I have learnt that getting older is like climbing a ladder, with each rung you become more sure footed, occasionally you look down at how far you have come and while you can't quite explain how it happened, you know somehow you have learnt to climb faster, harder, keeping your eye on the prize above
I have learnt that people may come and go but love always stays the same and that once you love, truly and fully you never ever stop even when the objects of your affection are so far away and out of sight….
I learnt that sadly, power and money corrupts, and absolute power and ill-gotten gains corrupts absolutely, leaving a trail of broken hearts, destruction and tears in its wake and changing people you love into people you do not recognise.

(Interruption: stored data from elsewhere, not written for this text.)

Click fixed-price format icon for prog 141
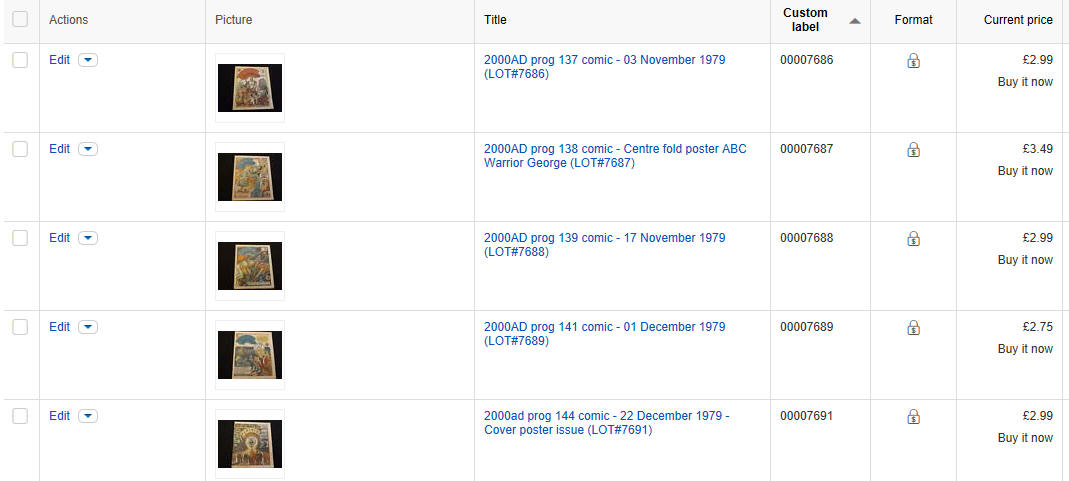 [x=914, y=327]
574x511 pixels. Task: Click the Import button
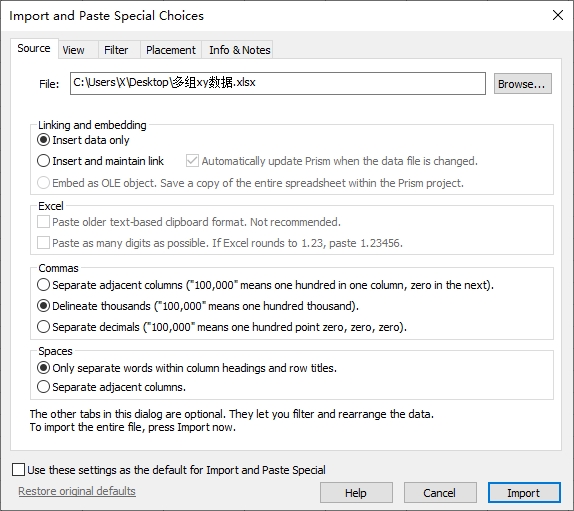tap(524, 492)
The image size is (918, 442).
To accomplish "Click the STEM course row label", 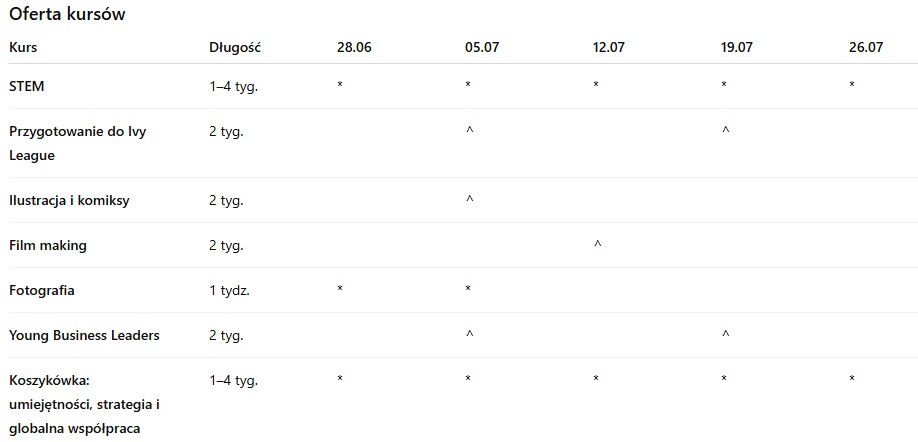I will 27,86.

I have learnt that our God is good all the time, he really is…that He really did know me before I was formed in my mothers womb and that His timing and his plans for me are perfect. I am still learning everyday to walk and trust in that completely but then He knows that too.
I have learnt that what really counts is how much you loved and you were loved, the hands you held along the way, the ones that held yours, the smiles you made happen, the tears you dried and those that dried yours. I have learnt that true riches…true wealth cannot be affected by fluctuating interest rates or world markets, that true wealth can never be stolen away unless its thrown carelessly away.

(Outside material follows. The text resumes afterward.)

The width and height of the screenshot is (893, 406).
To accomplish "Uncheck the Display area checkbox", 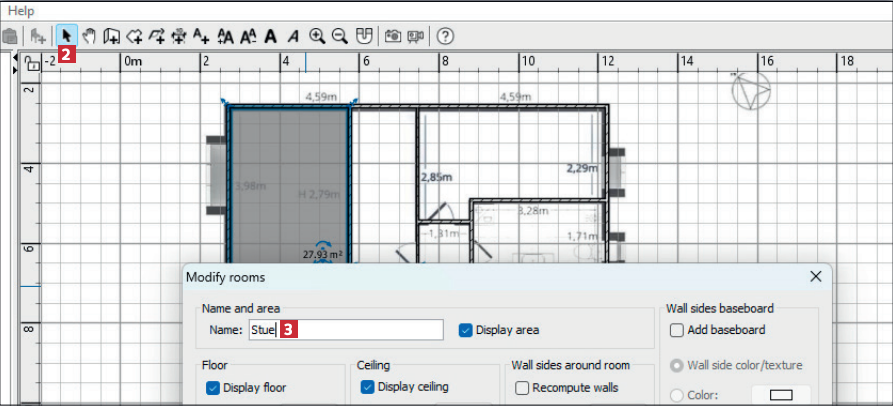I will (465, 330).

I have learnt that no one can tell what tomorrow holds and while we live in hope and faith for each day a actually worrying about the future is of no avail but working hard and trusting in He who made the mountains and the valleys is much more powerful and worthy of my time.
I have come to appreciate how much I am loved, how blessed I am to have my family (close and far), my friends, my work, my skills, talents and all the other things that make my life full and abundant
Finally I have learnt that love, true love is really as defined by Paul: it is patient, kind, does not envy, does not boast, is not proud, does not dishonor others, is not self-seeking, it is not easily angered, keeps no records of wrongs. Love does not delight in evil but rejoices with the truth, it always protects, always trusts, always hopes, always perseveres. (Cor 12)
Our Lord asked us to seek first the kingdom of God and all else will be added to us… So this year, as 2011 dies and 2012 is born, I am determined to spend this year finding and giving love, to seek His kingdom and His will, to carry him inside me everywhere I go. I don’t know how much I will earn next year, how much I will spend, what the markets or interest rates will do but I do know His love is constant and His word does not change and that he is able to do all things exceedingly well.
For today, for now...that is enough.